As this is a simple workflow, there’s not much dependencies here.
suppressMessages(library(SynExtend))
suppressMessages(library(RSQLite))
ftps <- c("https://ftp.ncbi.nlm.nih.gov/genomes/all/GCF/948/472/415/GCF_948472415.1_JK4103/",
"https://ftp.ncbi.nlm.nih.gov/genomes/all/GCF/036/010/405/GCF_036010405.1_ASM3601040v1/")
adds <- mapply(SIMPLIFY = TRUE,
USE.NAMES = FALSE,
FUN = function(x, y) {
paste0(x,
"/",
y[10],
c("_genomic.fna.gz",
"_genomic.gff.gz",
"_protein.faa.gz"))
},
x = ftps,
y = strsplit(x = ftps,
split = "/",
fixed = TRUE))
fnas <- adds[1, ]
gffs <- adds[2, ]
amns <- adds[3, ]
dbpath <- tempfile()
conn01 <- dbConnect(SQLite(), dbpath)
genecalls2 <- vector(mode = "list",
length = length(gffs))
for (m1 in seq_along(fnas)) {
Seqs2DB(seqs = fnas[m1],
type = "FASTA",
dbFile = conn01,
identifier = as.character(m1),
verbose = TRUE)
genecalls2[[m1]] <- gffToDataFrame(GFF = gffs[m1],
Verbose = TRUE)
}
## Reading FASTA file chunk 1
##
## 3 total sequences in table Seqs.
## Time difference of 0.92 secs
##
## ================================================================================
## Time difference of 1.323431 mins
## Reading FASTA file chunk 1
##
## Added 1 new sequence to table Seqs.
## 4 total sequences in table Seqs.
## Time difference of 1.02 secs
##
## ================================================================================
## Time difference of 1.521185 mins
names(genecalls2) <- seq(length(genecalls2))
syn <- FindSynteny(dbFile = conn01,
verbose = TRUE)
## ================================================================================
##
## Time difference of 61.74 secs
l01 <- NucleotideOverlap(SyntenyObject = syn,
GeneCalls = genecalls2,
Verbose = TRUE)
##
## Reconciling genecalls.
## ================================================================================
## Finding connected features.
## ================================================================================
## Time difference of 0.4725101 secs
PrepareSeqs(SynExtendObject = l01,
DataBase01 = conn01,
Verbose = TRUE)
## Preparing overhead data.
## ================================================================================
## Complete!
## Time difference of 1.649381 secs
p01 <- SummarizePairs(SynExtendObject = l01,
DataBase01 = conn01,
Verbose = TRUE,
IndexParams = list("K" = 5))
## Collecting pairs.
## ================================================================================
## Time difference of 1.423786 mins
p02 <- ClusterByK(SynExtendObject = p01,
Verbose = TRUE,
ShowPlot = TRUE)
## ================================================================================
## Time difference of 2.559679 secs
p03 <- CompetePairs(SynExtendObject = p02[p02$ClusterID %in% which(attr(x = p02,
which = "Retain")), ],
Verbose = TRUE,
PollContext = TRUE)
## ================================================================================
## Time difference of 0.5909169 secs
hist(x = p03$PID,
breaks = seq(from = 0,
by = 0.01,
to = 1),
xaxs = "i",
yaxs = "i",
main = "Single ortholog pairs with background scores included",
xlab = "PID")
SynExtend has been a bit of a meandering project. Part of the reason for it living in the research doldrums for so long is that there aren’t particularly good methods for benchmarking orthology inference, particularly in the space where this tool is intended for use. The goal here was to build a backbone of orthology inference for use with prokaryotic genomic data at the scale of genbank. This site and these examples are still under construction.

-*-

### Required actions
**A)** Reproduce word for word the part of the SynExtend workflow above that opens with the words containing "adds <- mapply(SIMPLIFY" and closes with "fixed = TRUE))".
**B)** Answer these questions from the SynExtend workflow above:
(i) What value is given for "K" in the IndexParams of the SummarizePairs call?
(ii) What main title is set for the histogram of PID?
(iii) At what scale is the backbone of orthology inference meant to be used with prokaryotic genomic data?

### Data extract
-*-

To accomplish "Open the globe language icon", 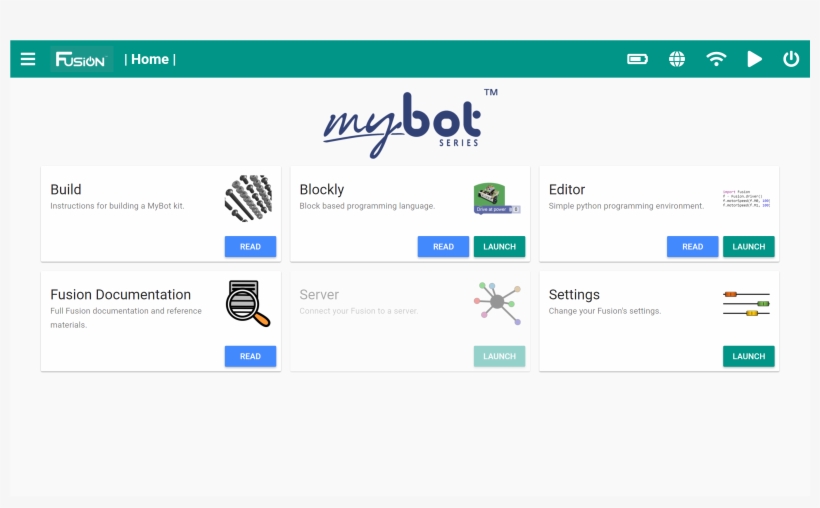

-*-

### Responses by task
**A)**
adds <- mapply(SIMPLIFY = TRUE,
USE.NAMES = FALSE,
FUN = function(x, y) {
paste0(x,
"/",
y[10],
c("_genomic.fna.gz",
"_genomic.gff.gz",
"_protein.faa.gz"))
},
x = ftps,
y = strsplit(x = ftps,
split = "/",
fixed = TRUE))

**B)**
(i) 5
(ii) Single ortholog pairs with background scores included
(iii) At the scale of genbank